[What the task requires]:
The required result is a copy of each line below in which "computer" appears.

[Task material]:
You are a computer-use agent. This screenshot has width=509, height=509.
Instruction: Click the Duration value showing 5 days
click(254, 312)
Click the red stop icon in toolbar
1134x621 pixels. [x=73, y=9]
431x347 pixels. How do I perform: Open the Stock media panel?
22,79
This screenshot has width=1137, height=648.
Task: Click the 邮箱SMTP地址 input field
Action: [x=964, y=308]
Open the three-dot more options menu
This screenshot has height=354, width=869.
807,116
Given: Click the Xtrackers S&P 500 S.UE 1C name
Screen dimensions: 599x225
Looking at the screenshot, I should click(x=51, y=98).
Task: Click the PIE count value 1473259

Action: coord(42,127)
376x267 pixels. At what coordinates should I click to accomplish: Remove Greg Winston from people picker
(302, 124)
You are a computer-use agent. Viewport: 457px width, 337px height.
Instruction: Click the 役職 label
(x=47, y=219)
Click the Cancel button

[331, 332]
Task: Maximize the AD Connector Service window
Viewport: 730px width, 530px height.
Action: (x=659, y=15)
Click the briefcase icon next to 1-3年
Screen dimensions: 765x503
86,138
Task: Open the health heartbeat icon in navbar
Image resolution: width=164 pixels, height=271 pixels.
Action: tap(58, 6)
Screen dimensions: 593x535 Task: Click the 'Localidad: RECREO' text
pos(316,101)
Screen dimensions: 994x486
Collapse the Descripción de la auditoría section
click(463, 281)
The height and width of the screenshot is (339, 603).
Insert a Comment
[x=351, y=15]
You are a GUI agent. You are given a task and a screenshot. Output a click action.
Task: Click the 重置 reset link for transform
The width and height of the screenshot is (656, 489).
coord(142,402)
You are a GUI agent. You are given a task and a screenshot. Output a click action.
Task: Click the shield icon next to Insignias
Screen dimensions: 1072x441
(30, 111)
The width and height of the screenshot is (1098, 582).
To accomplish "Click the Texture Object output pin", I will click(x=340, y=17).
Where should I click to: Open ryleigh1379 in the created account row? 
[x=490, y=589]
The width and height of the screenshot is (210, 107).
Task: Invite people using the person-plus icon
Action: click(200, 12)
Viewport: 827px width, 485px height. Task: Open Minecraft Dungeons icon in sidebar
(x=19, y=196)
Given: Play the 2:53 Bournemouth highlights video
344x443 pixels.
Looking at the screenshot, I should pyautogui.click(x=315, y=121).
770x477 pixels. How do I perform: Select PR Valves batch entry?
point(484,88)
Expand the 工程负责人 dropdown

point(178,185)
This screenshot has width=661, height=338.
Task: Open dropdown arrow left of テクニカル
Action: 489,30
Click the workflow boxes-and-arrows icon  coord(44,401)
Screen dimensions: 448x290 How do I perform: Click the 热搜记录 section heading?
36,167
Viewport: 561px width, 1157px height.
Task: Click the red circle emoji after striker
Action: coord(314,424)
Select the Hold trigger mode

[Exercise response]:
You are a computer-use agent. This screenshot has width=509, height=509.
You are a computer-use agent. Viewport: 457px width, 337px height.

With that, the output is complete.